Monday, 2/03/2014 20:43
Or, what little M0 said to big M4 about UK money supply...
 
I RECENTLY wrote for Save Our Savers, attempting to square the massive expansion of Britain's monetary base since March 2009 with the fact that inflation has now been within the Bank of England's target range of 2%...plus or minus 1 percentage point...since June 2012, says John Phelan at the Cobden Centre.
 
Here I'd like to expand a little.
 
Since March 2009 Britain's monetary base, also known as narrow money or M0, has increased by 321%. We can see that the majority of this is in the form of increased bank reserves, up 642% since March 2009.
 
 
This is just what we'd expect to see following the Bank of England's Quantitative Easing, where the Bank creates new money and uses it to purchase bonds from banks. That new money becomes bank reserves.
 
The banks have since sat on that money (not using it as a basis for new credit creation and feeding into bank deposits) which is why, while narrow (M0) money has exploded, broad (M4) money has barely budged, increasing by just 7.4% since March 2009.
 
 
This relative restraint in M4 growth explains the relative restraint in inflation. There is no great mystery as to why banks which have just seen their assets tank and ravage their balance sheets should want to hold more reserves. The key question is what happens next.
 
 
The chart above shows the ratio of M0 to M4 since May 2006; how many pounds of broad money each pound of narrow money is supporting. From 25:1 between May 2006 and March 2009, it slumped via successive bouts of Quantitative Easing to about 6:1 since September 2012.
+++++
▶ [TO BE DONE]:
a) Please write out the money supply article from "Since March 2009 Britain's" to "7.4% since March 2009.".
b) Write what comes next in the money supply article, picking up after its final sentence.
The records have no connection to the money supply article.

▶ [ROWS]:
+++++
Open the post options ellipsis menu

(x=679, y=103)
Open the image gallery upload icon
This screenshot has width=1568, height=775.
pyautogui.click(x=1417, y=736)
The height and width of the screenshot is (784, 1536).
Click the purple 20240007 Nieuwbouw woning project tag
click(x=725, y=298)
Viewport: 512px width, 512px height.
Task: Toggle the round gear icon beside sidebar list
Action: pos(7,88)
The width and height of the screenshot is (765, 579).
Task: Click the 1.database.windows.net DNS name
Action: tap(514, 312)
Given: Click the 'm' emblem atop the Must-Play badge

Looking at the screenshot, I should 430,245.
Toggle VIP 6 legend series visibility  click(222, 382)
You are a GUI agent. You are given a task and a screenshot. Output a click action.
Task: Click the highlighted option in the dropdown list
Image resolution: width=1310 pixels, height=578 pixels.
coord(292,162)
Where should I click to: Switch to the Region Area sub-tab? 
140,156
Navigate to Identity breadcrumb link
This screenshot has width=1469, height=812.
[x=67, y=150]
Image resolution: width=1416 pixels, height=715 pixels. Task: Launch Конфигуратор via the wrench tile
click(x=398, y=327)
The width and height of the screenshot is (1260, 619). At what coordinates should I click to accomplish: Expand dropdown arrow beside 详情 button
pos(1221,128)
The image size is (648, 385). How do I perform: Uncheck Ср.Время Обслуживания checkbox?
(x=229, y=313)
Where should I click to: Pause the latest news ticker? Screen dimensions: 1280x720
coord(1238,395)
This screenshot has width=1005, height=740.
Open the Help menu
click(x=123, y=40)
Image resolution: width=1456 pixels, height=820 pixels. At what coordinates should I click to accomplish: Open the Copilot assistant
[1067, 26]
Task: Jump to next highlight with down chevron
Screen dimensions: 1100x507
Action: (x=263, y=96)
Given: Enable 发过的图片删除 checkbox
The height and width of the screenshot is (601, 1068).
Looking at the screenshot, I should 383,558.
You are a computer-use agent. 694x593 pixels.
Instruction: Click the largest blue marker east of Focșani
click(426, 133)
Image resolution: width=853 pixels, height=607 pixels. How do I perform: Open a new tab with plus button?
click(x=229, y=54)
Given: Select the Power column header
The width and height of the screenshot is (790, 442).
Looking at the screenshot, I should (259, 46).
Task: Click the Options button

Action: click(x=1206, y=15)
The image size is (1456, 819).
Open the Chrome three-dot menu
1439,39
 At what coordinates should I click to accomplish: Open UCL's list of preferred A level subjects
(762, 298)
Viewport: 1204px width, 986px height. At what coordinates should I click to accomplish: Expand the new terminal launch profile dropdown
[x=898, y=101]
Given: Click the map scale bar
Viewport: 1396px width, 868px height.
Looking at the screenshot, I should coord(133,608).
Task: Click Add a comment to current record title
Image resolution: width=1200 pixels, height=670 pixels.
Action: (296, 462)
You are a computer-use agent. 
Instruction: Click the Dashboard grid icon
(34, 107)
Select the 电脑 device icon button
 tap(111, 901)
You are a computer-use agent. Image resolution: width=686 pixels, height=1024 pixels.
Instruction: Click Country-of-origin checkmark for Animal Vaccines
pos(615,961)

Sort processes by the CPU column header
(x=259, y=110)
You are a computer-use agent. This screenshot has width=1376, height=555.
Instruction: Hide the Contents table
+++++
▶ [RESULTS FOR THE EXERCISE]:
a)
Since March 2009 Britain's monetary base, also known as narrow money or M0, has increased by 321%. We can see that the majority of this is in the form of increased bank reserves, up 642% since March 2009.
 
 
This is just what we'd expect to see following the Bank of England's Quantitative Easing, where the Bank creates new money and uses it to purchase bonds from banks. That new money becomes bank reserves.
 
The banks have since sat on that money (not using it as a basis for new credit creation and feeding into bank deposits) which is why, while narrow (M0) money has exploded, broad (M4) money has barely budged, increasing by just 7.4% since March 2009.

b)
 
Now, on the one hand banks might stick to this new, lower ratio. Chastened by their experiences with mortgage backed assets they might desire a permanently lower reserve to asset ratio and all QE will have been is a vast recapitalisation of banks.
 
On the other hand, as 'recovery' kicks in they might start to increase their reserve to asset ratio. They might not scale the giddy heights of 25:1 again, but they will be multiplying out from a monetary base which has tripled in size. Britain's monetary base is now £362 billion and M4 is about six times that, £2.2 trillion. But if renewed confidence in the banking sector saw banks return to higher ratios, the resulting M4 figures would be as follows:
 
Here, we are told, the Bank of England will be able to 'drain' this liquidity from the system. It would do this by reversing QE; selling bonds to banks and effectively destroying the base money it receives in return. But a massive increase in the supply of bonds relative to the demand for them will lower their price. This is the same as raising their yield and this is the same as raising a key interest rate.
 
It is worth pondering for a moment the scale of bond sales and consequent rise in interest rates which might be necessary to drain this base money from the financial system. We must hope either that the economy can stand it or that banks keep holding these reserves.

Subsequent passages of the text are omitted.